Exercise goal: Search the data for the word "heading" and copy every line that contains it.

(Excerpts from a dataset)
+ + + +

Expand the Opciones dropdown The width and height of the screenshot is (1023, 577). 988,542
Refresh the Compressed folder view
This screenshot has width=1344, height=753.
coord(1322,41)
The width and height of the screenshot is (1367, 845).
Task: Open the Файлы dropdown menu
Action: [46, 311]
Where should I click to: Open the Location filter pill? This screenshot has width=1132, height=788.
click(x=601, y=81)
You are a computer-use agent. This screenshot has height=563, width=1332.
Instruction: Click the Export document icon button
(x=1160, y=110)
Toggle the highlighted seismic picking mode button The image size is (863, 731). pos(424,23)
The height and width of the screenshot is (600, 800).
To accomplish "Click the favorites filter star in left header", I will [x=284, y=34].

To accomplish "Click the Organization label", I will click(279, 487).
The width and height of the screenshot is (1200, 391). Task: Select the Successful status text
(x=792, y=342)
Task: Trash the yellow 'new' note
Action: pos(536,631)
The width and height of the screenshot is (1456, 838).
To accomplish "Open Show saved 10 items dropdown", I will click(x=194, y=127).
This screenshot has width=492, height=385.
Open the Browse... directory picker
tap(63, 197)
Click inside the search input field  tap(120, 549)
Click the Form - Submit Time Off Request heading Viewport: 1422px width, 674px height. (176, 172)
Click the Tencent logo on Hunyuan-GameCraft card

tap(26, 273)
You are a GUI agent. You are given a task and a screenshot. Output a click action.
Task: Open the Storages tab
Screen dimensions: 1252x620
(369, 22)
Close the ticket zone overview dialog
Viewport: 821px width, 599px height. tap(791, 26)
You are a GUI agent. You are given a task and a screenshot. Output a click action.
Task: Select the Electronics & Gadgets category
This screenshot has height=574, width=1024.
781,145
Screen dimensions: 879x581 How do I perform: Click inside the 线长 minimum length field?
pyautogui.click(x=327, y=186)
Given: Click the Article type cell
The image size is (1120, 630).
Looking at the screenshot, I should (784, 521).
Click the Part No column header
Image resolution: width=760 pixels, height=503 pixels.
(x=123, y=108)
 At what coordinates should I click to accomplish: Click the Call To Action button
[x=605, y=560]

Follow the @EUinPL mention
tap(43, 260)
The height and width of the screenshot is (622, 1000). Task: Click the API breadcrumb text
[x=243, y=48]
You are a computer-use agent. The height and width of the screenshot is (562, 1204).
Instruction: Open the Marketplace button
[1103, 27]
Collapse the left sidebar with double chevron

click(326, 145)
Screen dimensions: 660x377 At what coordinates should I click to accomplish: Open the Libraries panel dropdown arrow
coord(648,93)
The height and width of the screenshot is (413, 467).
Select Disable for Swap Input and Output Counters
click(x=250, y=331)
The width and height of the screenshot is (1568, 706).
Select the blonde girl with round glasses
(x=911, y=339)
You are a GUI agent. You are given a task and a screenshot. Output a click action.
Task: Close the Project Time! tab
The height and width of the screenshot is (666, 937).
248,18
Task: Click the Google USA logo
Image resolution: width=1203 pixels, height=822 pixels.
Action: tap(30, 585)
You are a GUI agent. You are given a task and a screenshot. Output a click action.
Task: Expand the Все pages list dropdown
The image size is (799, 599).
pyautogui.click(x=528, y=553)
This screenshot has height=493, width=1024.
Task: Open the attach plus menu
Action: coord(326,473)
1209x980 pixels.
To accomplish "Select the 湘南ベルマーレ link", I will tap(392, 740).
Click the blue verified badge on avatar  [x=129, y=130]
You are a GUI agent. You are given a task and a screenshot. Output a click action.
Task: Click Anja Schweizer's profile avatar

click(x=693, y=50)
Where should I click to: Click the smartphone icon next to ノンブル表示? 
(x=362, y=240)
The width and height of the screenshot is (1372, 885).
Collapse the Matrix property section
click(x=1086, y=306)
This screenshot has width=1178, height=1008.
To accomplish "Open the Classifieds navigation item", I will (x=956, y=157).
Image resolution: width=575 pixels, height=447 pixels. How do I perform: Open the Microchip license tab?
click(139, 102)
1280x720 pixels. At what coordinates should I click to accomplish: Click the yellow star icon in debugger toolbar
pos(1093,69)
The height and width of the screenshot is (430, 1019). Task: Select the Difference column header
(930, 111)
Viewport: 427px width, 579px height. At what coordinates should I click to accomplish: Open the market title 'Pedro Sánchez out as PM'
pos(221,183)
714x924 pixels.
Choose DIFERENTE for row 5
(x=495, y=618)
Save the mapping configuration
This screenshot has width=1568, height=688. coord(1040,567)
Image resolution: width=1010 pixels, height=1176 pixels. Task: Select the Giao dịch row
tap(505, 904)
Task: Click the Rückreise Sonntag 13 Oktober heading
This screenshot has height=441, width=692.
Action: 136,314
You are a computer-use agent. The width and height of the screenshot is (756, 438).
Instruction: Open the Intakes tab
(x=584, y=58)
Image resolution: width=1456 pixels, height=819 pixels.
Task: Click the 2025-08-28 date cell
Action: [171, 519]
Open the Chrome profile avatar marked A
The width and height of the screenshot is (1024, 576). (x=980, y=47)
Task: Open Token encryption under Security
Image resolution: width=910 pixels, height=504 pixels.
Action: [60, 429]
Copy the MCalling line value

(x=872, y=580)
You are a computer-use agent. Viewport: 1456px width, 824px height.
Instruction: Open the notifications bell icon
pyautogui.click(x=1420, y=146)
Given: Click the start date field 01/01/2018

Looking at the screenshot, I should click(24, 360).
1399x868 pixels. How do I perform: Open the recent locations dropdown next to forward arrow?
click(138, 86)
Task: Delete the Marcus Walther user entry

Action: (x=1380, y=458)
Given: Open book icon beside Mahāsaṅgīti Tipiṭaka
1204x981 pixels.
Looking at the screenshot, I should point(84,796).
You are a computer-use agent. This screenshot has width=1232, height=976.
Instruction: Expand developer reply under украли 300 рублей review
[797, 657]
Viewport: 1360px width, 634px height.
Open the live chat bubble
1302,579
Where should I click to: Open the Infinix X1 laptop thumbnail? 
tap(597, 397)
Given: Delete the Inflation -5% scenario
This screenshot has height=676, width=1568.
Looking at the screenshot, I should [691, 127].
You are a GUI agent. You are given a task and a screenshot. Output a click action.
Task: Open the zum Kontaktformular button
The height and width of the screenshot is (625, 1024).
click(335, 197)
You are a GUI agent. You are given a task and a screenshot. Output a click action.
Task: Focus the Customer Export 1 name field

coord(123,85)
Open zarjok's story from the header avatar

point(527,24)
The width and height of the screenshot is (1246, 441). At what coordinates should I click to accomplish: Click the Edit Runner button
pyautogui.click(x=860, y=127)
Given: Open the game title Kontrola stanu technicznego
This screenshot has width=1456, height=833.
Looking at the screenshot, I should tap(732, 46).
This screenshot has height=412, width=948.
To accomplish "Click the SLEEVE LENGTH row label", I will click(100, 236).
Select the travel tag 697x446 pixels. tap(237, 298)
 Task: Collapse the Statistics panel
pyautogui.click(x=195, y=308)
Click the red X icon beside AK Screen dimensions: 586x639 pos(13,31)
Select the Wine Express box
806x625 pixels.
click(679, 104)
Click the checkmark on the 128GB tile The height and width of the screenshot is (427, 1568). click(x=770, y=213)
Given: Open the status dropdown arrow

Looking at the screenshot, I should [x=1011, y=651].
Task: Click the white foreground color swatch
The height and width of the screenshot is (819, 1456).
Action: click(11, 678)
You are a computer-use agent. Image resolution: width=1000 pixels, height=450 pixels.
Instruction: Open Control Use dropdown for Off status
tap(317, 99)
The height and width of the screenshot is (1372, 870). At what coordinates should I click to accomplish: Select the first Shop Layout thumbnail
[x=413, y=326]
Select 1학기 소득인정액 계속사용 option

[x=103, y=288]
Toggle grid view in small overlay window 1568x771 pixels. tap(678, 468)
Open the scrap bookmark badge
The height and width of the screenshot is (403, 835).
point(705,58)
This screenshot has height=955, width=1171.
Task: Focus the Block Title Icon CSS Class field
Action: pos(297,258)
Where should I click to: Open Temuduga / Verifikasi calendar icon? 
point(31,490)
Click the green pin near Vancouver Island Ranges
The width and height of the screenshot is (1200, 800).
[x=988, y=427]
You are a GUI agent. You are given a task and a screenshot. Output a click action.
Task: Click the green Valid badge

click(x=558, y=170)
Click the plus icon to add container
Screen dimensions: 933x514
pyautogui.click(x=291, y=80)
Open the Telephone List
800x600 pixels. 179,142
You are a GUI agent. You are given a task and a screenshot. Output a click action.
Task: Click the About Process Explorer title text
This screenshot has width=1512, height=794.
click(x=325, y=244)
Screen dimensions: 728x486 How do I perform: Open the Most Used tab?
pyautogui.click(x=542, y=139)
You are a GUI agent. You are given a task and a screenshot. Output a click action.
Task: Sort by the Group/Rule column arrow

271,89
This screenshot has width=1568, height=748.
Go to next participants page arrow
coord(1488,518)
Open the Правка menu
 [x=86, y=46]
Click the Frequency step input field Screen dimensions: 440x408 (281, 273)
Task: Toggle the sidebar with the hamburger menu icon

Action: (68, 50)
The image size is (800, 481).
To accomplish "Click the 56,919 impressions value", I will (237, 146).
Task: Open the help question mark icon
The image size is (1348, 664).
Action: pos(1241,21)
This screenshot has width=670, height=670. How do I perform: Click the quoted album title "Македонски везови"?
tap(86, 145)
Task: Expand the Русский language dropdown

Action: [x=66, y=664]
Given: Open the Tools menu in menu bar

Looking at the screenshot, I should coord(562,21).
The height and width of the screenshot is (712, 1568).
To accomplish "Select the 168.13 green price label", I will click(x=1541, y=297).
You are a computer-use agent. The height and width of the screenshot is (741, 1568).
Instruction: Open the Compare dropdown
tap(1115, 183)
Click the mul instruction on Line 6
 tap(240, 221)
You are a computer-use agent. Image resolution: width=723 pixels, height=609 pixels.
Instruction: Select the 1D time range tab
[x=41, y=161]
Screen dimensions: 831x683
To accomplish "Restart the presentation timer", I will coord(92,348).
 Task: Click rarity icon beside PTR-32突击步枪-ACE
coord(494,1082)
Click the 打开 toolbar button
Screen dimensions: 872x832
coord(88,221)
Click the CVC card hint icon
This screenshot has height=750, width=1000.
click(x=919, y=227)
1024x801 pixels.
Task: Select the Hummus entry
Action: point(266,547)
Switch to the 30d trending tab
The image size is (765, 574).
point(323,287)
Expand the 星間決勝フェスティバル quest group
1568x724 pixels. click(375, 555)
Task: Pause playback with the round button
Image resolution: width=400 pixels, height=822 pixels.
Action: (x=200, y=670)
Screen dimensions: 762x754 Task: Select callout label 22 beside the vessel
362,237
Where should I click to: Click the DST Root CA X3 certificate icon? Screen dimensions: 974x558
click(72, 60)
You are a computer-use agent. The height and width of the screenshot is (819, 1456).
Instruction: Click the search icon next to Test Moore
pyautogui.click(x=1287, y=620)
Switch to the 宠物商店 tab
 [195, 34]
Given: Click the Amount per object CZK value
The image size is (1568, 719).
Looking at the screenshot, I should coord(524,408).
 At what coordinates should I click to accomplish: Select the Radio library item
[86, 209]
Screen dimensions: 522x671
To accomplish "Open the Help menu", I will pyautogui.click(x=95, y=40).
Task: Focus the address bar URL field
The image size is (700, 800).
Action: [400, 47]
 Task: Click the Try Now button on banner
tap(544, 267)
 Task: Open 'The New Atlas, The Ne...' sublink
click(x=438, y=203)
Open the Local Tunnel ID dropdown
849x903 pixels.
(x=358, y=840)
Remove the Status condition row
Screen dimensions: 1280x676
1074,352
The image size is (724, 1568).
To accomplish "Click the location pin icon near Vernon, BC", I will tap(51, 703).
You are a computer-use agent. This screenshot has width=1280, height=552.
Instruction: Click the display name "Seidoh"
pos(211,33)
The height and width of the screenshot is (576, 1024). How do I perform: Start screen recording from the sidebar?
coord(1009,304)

+ + + +

Reply:
Click the Form - Submit Time Off Request heading Viewport: 1422px width, 674px height. (176, 172)
Task: Click the Rückreise Sonntag 13 Oktober heading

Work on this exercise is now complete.